From traveling in unreserved train compartments to being mobbed: How the behavior of women cricketers has changed

Mumbai Indians captain Harmanpreet Kaur with her teammates, team staff and team owner Nita Ambani with the Women’s Premier League 2023 trophy at the Brabourne Stadium in Mumbai. , Photo Credit: ANI

I A group of young women – a French translator, a make-up artist and a homemaker – met at the Cricket Club of India (CCI) in Mumbai soon after the final of the Women’s Premier League (WPL) last month. He was ecstatic: his team, the Mumbai Indians, had recently won the inaugural edition of the WPL. Although they follow cricket, this was the first time they were watching women’s cricket. They are not alone. The WPL has created a fan base of millions for women’s cricket in India, which attracted the WPL for more than three weeks in March.
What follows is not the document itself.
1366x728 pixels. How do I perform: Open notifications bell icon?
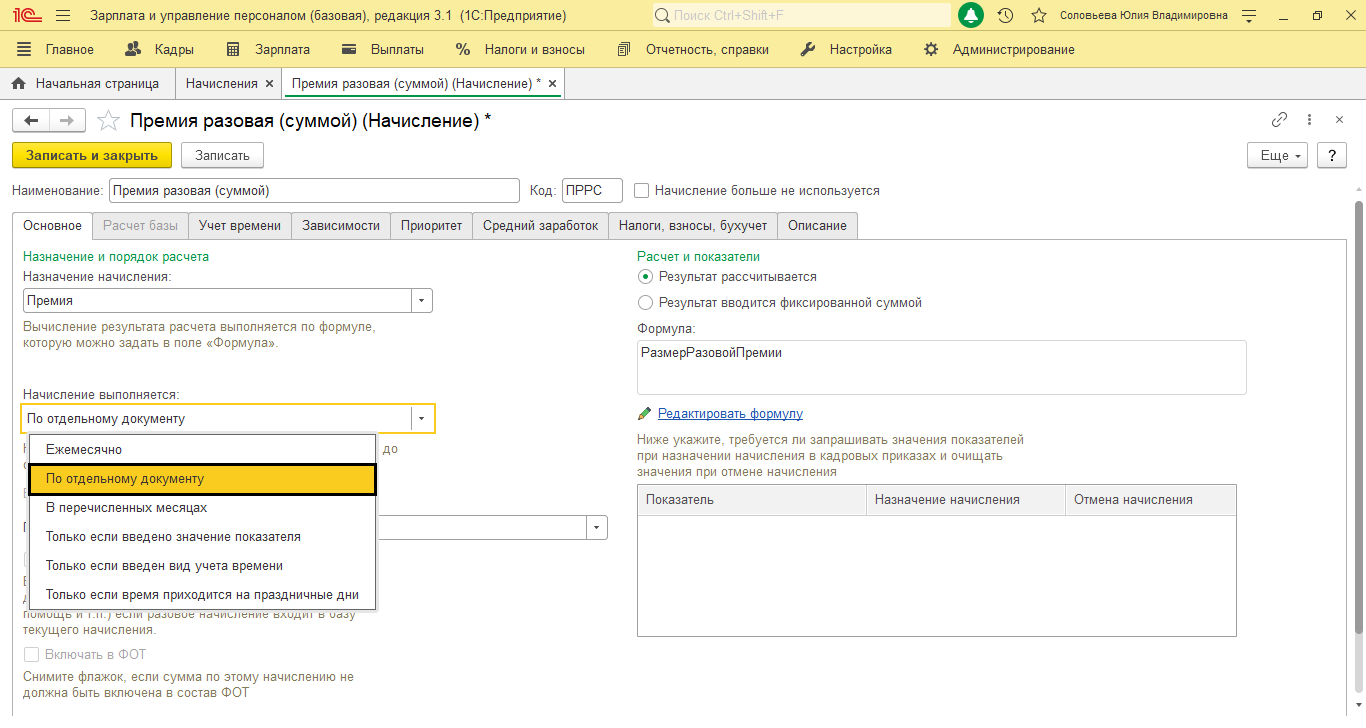pyautogui.click(x=970, y=15)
It is not that women’s cricket was not popular in India before WPL. I remember reporting on an India-Australia women’s ODI series to a packed house at the Reliance Cricket Stadium in Vadodara five years ago. Hindu Published full scoreboards with match reports at a time when women’s cricket received little media attention. But WPL has changed women’s cricket. By the time the WPL players’ auction took place in Mumbai in February, the Indian media had woken up to women’s cricket. Like the venues—the Brabourne Stadium in Mumbai and the DY Patil Stadium in Navi Mumbai—the press boxes also saw crowds for WPL matches, which was not the case earlier.
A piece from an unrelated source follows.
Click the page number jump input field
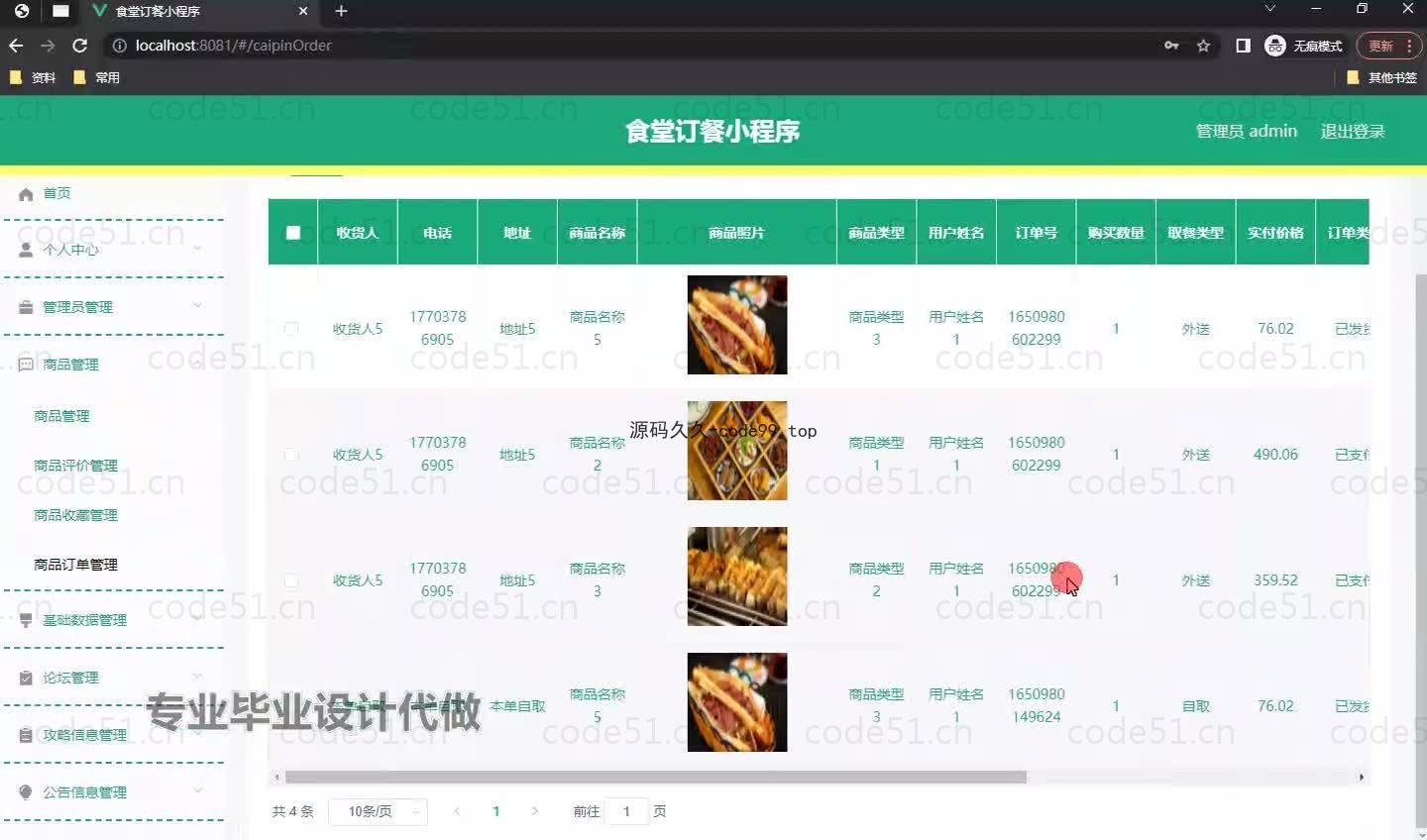 coord(626,811)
It is really good to see that our women cricketers are getting their due. It has been a fascinating experience listening to their life stories over the years. She is not only a great cricketer, but also a wonderful woman. One is unlikely to meet a more humble star in any field than, for example, Australian all-rounder Ellyse Perry, who has won eight Cricket World Cups and scored one goal in one Football World Cup. The sense of humor of New Zealand’s Sophie Devine is amazing. His popularity in India grew rapidly after his brilliant innings (99 off 36 balls) against Royal Challengers Bangalore. When I asked the women in CCI about their highlights from WPL, they mentioned that innings. He also told me about Indian players he used to admire, like Harleen Deol. The conversation reminded me of my interview with Smriti Mandhana. The goddess of the off-side – to borrow and transform an expression that Rahul Dravid used to describe Sourav Ganguly – told me she was happy to discover that people were beginning to give Indian women cricketers a name: first, it was she. There was a girl who used to bowl left arm spin, now she was Radha Yadav. Our women cricketers are now in the limelight, have massive followership on social media and are frequent appearances in advertisements during the WPL.
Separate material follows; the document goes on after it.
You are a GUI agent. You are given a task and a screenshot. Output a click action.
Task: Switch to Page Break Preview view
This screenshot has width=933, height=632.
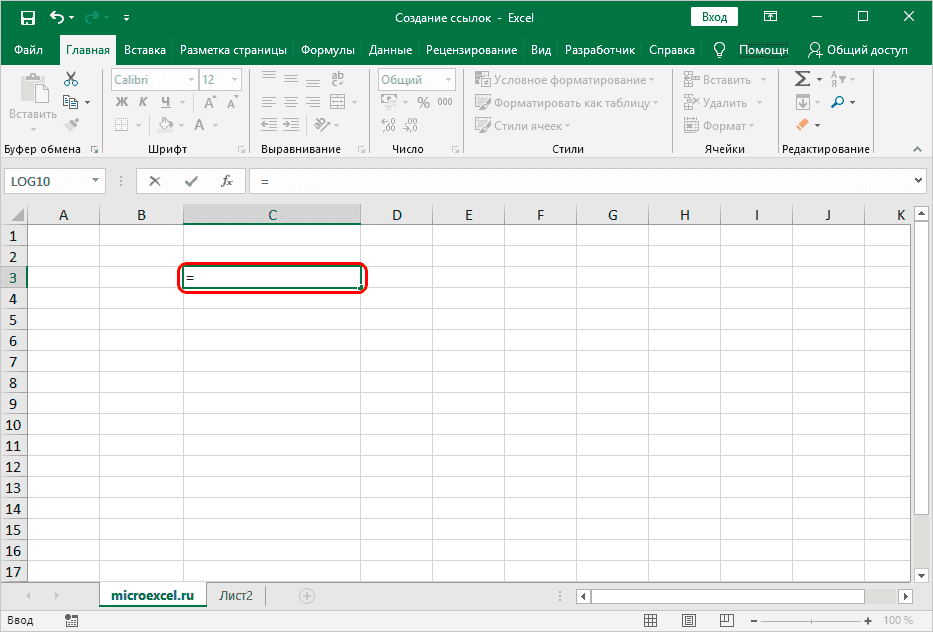[725, 621]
Shubhangi Kulkarni, the former Indian captain whose leg-spin helped the Indian women secure their maiden Test victory (against the West Indies in 1976), never had such experiences. Not that she complains. Last year, when I went to Pune to cover the Women’s T20 Challenge – the precursor to the WPL – I met her. We’ve been talking on the phone for years; He is outspoken and friendly. We met at his shop Sunny Sports Boutique, which he founded along with Sunil Gavaskar and former Baroda cricketer Jairaj Mehta. Sitting at the cash counter, she told me in detail about the early days of women’s cricket in India, when players like her traveled in unreserved train compartments and spent out of their own pockets. The customers who came there to buy cricket equipment probably had no idea that they were interacting with the former India captain. A short while later, we were joined by his Indian team-mate Neelima Joglekar, who told me about her first prize from cricket. It was a glucose biscuit.